Jack Tossol
ARTICLE — Alice Armitage
It’s safe to assume that even if Jack Tossol’s name is not familiar to you, you’ll have seen his videos before. While he now lives in the big smoke, he’s just a country kid from the small town of Thornton in northeast Victoria having a go. Jack’s made quite the name for himself across social media over the last five years, with much of his content focused on the humor of country culture. We sat down with Jack to get a little peek behind the curtain as part of a new series, interviewing regional influencers about their work, lives and what drives them to create content about the country.
Do you have a real job?
I do, very different and not at all creative but I work in wealth management. I’m just another concrete cowboy in the big smoke most of the time.
You’ve built quite the following and developed a very particular style of content, how did this all come about?
Jeez, it has to be almost five years. The typical COVID TikTok blow up. Initially it wasn’t that serious, when we were all working from home I got out of the city. Thinking it would be for a week or so and lo and behold it ended up being months. I started making a couple of videos to get some laughs out of my mates.
I think the first one was me mimicking Carl Barron, it got 600 views. Jesus, I didn’t even know 600 people. To me then, it was off the charts. I kept going, really leaning into the dry bush humour. Country people in general are just such an eccentric bunch. You can go to any rural pub and sit down at the front bar and have a beer, you look around and think to yourself ‘how do these people exist’. The level of character is just world class. The stories you hear, even as a fly on the wall, are off the charts. I guess that’s where I get a lot of my ideas from – spending time in pubs with other ratbags.
When I first hit 100,000 views on a video all I could think of was ‘that’s a whole MCG full of people’ it was unbelievable.
So what you’re telling me is initially it was all a bit of fun. When did you realise that maybe it was going to turn into something?
It’s hard to say, there wasn’t one big defining moment. It’s all a gradual progression. Ten thousand followers felt big, fifty thousand followers felt big.
There is a lot of money in the social media world, but it’s not a linear journey. You might not see much for a couple of years while you’re getting established. Then you hit a point of terminal momentum and it feels like you just go through the roof. The money is good now, but it isn’t and has never been primarily about that. It’s a creative outlet, it’s good to get a few laughs and I find it fun. I guess financial success feels like cream on top. How the bloody hell did I get from that first video, mimicking Carl Barron to where I am now?!
Surely there are some things you’ve done that you feel have really contributed to that success?
Like anything in life, trial and error is most of it. You’re never going to nail every single video and the majority of the time you just analyse what worked and what didn’t work.
Sometimes the best way to get engagement is to either intentionally say something wrong or say something inflammatory. I think deep down everyone wants to get offended, right? They’re looking for a reason to act up, so maybe it’s just giving people what they want. If you know where that line is, you’ve got to step over it a little, walk that precarious tightrope.
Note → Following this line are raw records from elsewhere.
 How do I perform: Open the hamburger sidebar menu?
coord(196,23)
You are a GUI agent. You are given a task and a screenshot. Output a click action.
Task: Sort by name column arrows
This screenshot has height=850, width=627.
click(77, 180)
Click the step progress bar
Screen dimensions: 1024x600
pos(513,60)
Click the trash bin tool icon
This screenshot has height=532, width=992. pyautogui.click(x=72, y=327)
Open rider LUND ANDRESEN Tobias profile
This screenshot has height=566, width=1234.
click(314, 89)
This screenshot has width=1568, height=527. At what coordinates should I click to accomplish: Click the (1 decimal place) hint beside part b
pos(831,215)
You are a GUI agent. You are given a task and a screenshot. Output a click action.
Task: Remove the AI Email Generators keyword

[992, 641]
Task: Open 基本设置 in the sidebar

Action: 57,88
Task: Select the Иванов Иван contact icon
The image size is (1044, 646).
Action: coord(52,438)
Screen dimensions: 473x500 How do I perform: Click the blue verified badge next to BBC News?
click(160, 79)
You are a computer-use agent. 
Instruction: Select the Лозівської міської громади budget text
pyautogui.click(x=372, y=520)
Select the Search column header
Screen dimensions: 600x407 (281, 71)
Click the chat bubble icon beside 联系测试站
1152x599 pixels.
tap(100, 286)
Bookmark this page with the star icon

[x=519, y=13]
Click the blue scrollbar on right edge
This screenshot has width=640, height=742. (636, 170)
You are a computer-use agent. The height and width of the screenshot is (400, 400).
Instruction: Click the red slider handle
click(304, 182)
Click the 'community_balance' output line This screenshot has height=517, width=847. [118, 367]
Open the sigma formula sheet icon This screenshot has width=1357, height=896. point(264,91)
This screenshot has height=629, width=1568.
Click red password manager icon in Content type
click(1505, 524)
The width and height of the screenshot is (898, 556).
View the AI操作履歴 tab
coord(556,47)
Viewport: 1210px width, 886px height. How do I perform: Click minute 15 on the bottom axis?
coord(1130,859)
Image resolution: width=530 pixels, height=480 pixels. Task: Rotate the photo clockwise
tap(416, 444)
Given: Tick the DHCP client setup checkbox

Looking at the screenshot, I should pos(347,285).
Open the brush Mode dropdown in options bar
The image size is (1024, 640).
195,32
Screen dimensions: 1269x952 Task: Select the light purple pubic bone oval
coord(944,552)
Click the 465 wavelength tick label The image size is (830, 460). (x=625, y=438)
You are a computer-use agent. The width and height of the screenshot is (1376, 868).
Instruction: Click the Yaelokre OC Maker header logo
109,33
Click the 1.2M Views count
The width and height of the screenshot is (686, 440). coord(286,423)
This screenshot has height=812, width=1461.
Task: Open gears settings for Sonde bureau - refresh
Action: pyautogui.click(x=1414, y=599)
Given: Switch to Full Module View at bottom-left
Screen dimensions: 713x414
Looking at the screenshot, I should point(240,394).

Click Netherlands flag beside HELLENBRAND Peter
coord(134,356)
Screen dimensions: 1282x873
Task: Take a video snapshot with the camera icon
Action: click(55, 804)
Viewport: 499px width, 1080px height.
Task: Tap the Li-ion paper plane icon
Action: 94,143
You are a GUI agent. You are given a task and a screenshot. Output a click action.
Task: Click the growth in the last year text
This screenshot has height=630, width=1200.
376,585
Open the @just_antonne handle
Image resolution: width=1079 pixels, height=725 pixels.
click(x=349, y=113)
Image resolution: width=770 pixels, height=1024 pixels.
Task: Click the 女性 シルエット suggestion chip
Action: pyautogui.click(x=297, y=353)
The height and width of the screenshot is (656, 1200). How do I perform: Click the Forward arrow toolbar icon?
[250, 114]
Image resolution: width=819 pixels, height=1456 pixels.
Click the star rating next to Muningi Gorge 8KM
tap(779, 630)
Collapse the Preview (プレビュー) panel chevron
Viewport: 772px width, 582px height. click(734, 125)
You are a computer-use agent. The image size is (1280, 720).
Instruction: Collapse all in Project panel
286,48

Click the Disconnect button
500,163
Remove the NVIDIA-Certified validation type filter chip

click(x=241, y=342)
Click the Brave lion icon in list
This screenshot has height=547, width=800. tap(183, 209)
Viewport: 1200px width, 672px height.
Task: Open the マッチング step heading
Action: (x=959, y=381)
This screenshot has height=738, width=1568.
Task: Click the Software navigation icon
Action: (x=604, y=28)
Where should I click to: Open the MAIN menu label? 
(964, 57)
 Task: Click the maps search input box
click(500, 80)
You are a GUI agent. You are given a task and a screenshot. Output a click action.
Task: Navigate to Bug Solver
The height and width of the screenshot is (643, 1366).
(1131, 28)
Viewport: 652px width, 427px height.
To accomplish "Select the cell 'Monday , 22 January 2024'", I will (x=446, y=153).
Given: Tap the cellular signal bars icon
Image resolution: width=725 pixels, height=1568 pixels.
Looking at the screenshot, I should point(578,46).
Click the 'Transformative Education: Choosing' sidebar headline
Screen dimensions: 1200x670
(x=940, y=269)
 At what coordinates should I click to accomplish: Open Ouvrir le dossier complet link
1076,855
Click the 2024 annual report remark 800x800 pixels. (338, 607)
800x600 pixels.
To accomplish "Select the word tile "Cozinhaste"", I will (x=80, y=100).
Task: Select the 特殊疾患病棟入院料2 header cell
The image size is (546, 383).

Are you ever concerned about the uncertain future of social media? Everything that happened with TikTok earlier in the year in the States certainly rattled a few people.
I’d say no. I wouldn’t say I’m old – I’m thirty now – but I’m older than a lot of people who have a shared success on the internet. Most of them have never worked a day job in their lives and if TikTok and Instagram got swept away, they’d base their whole value in life against how many followers they had. They’ve got a lot less transferable skills than I do.
I’m going to make the most of it while I can but if I say something that gets me cancelled, or TikTok gets banned tomorrow, I’m still going to be doing the same thing. Hanging out with the same degenerates, at the same pub, doing the same stuff.
You can lose your followers on any of the platforms but at the end of the day, people backed my personality and what I can do. No one can take away five years’ creative and comedic expansion, so I’d take that and move onto something new.
You talk about those transferable skills, but you’ve also built so many relationships as well. One could argue they’re equally as valuable.
Generally in life, your biggest asset is your personal network. I would say that ninety-nine percent of the chances you get are a result of the connections you’ve got, right? You can be bitter about life and say, I wasn’t born into the right connections, saying you don’t know this person or have this opportunity. But you just have to get out there and make some.
Any final wisdom you’d like to impart?
I don’t know, at the end of the day I’m just a boy from the bush having a crack, from a small town of 150 people, just trying to get by.